* **WORK REQUIRED**: I need the entries printed again word for word, without the images.

* **THE DATA**:
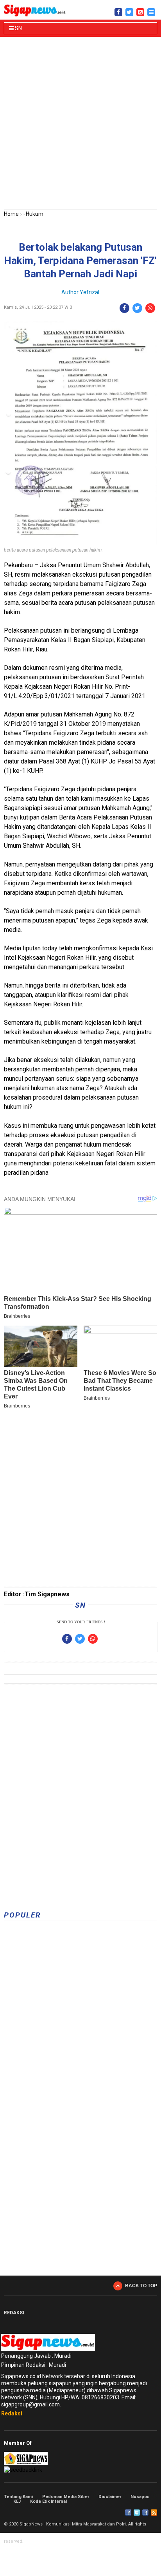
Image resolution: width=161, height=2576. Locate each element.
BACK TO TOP (141, 2285)
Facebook (128, 2512)
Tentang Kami (18, 2496)
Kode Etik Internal (48, 2501)
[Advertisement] (80, 124)
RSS (154, 2512)
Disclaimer (109, 2496)
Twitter (137, 2512)
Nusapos (140, 2496)
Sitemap (145, 2512)
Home (11, 214)
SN (18, 28)
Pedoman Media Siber (65, 2496)
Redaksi (11, 2413)
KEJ (17, 2501)
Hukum (34, 214)
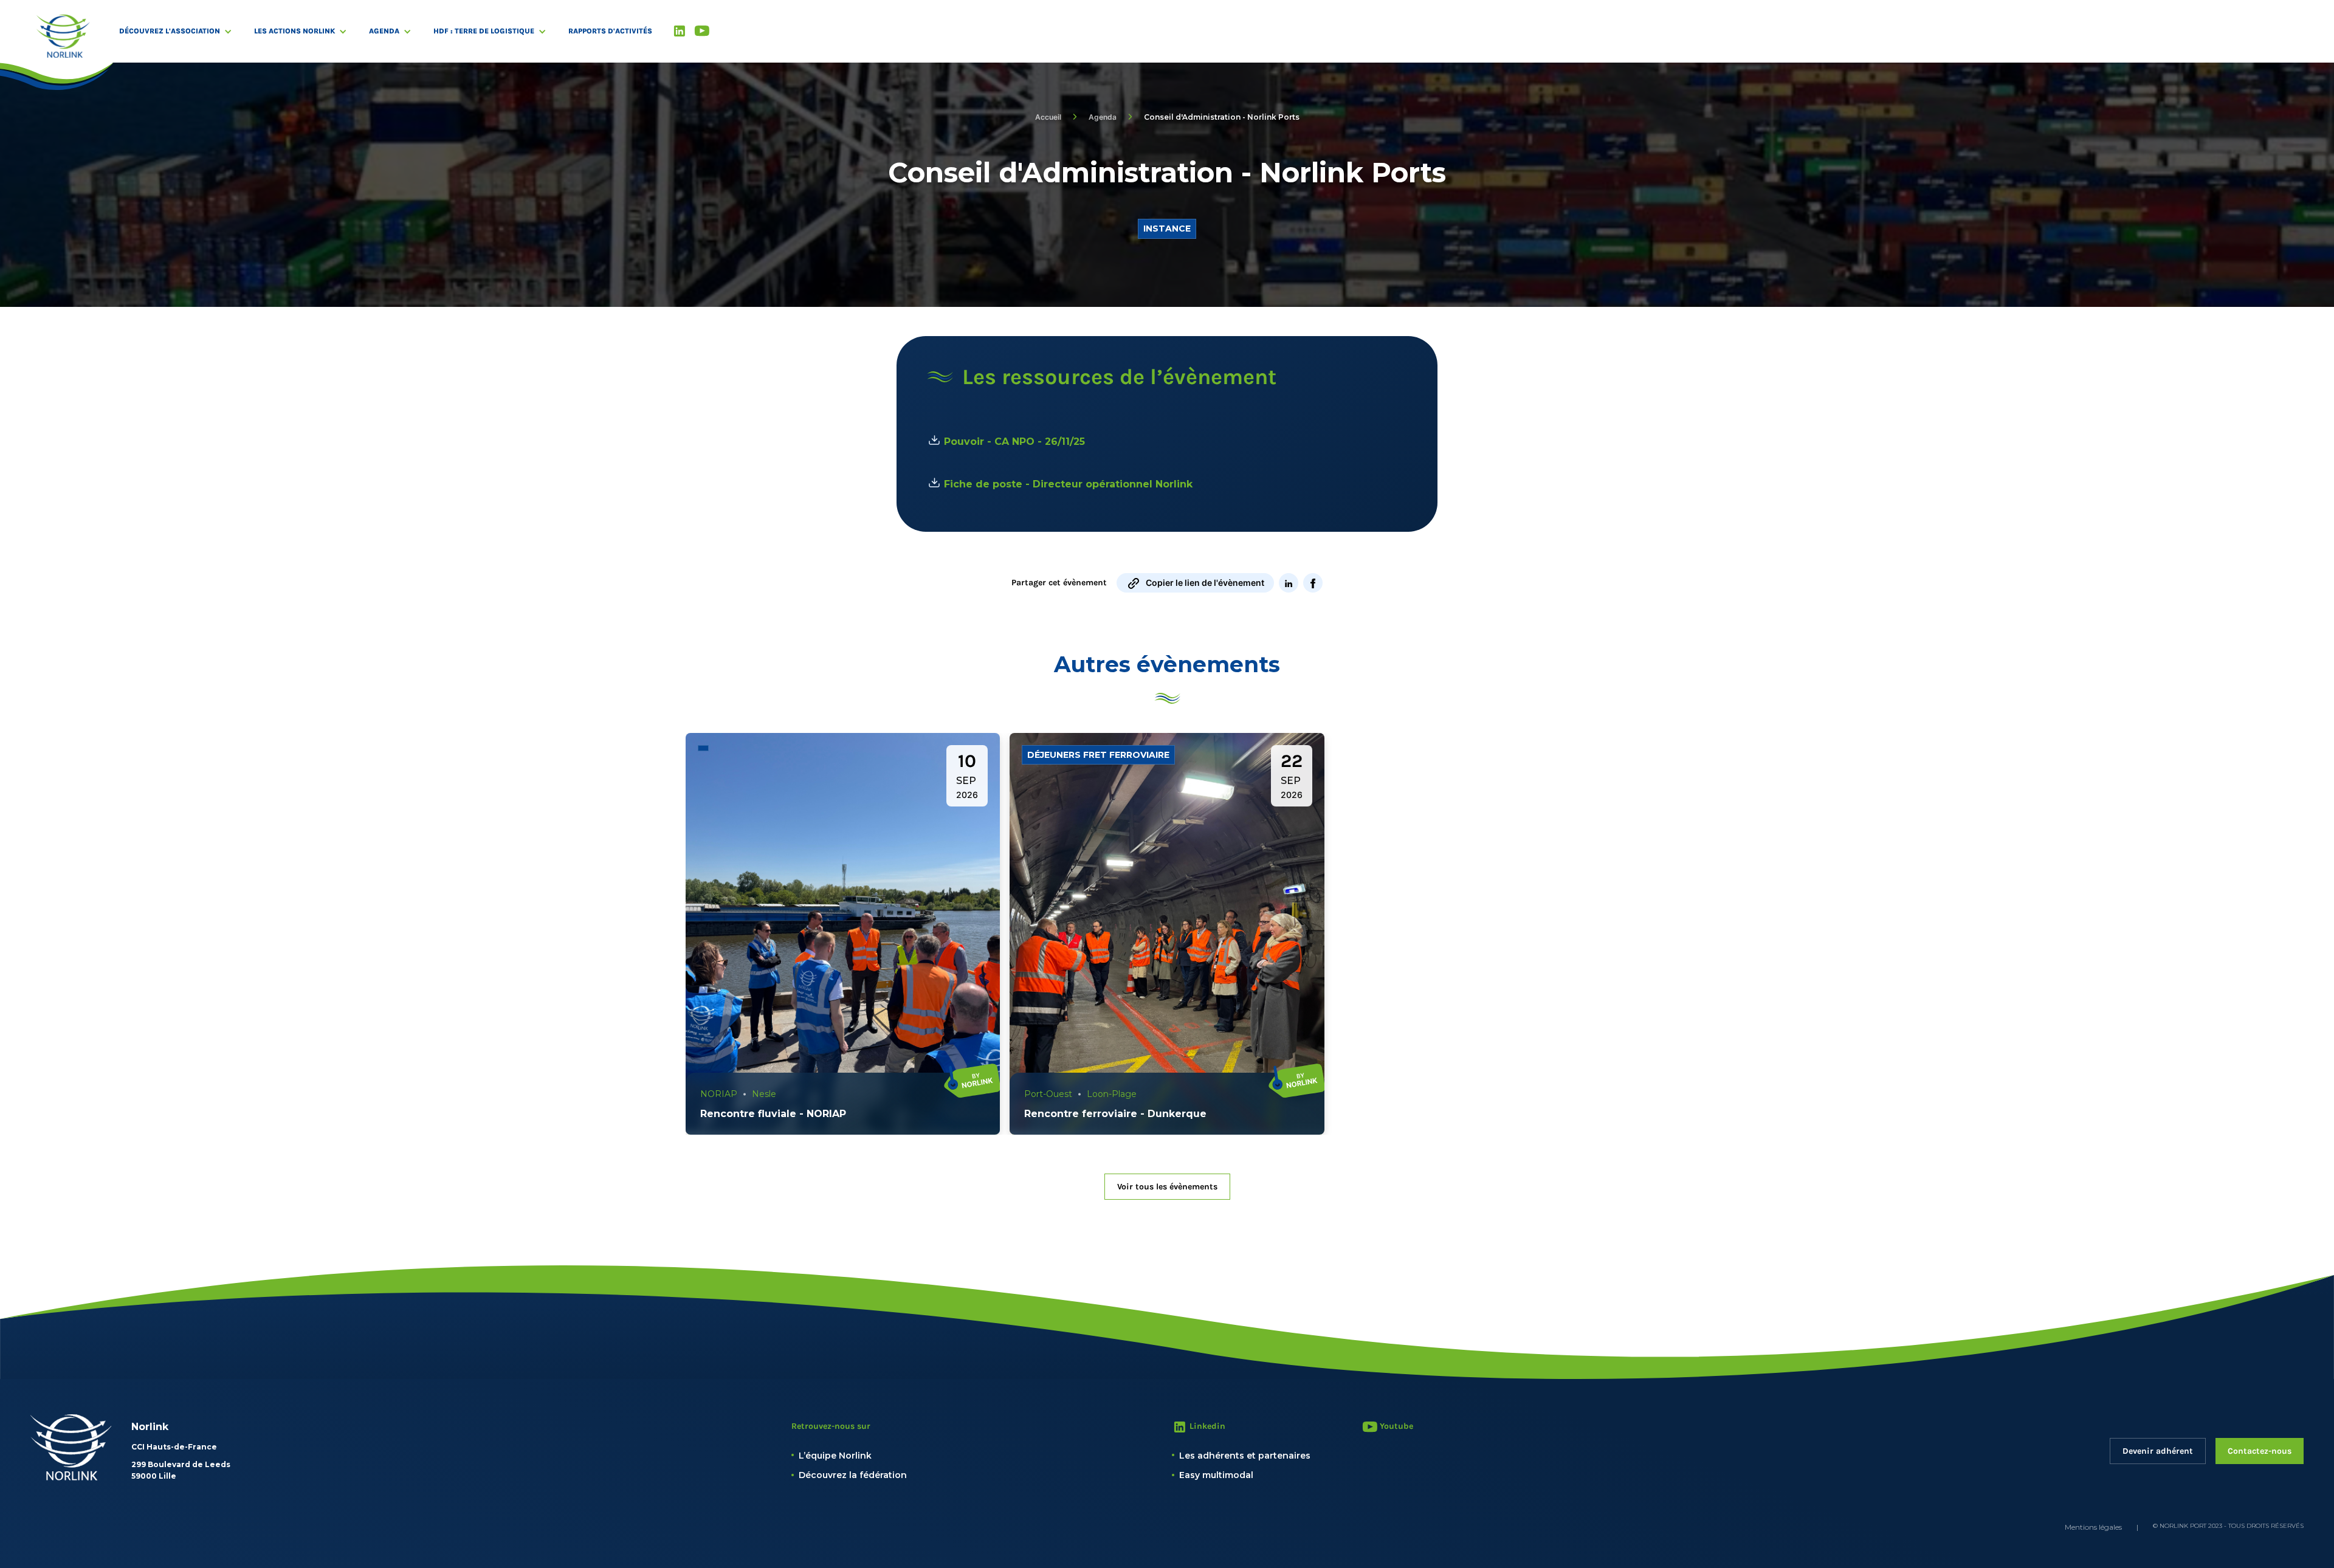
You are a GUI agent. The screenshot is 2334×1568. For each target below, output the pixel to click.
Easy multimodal (1216, 1475)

* **TASK RESULT**:
Image resolution: width=161, height=2576. Locate each element.
BACK TO TOP (141, 2285)
Facebook (128, 2512)
Tentang Kami (18, 2496)
Kode Etik Internal (48, 2501)
[Advertisement] (80, 124)
RSS (154, 2512)
Disclaimer (109, 2496)
Twitter (137, 2512)
Nusapos (140, 2496)
Sitemap (145, 2512)
Home (11, 214)
SN (18, 28)
Pedoman Media Siber (65, 2496)
Redaksi (11, 2413)
KEJ (17, 2501)
Hukum (34, 214)
You are a GUI agent. The screenshot is 2334×1568. For each target below, output the pixel to click.
Easy multimodal (1216, 1475)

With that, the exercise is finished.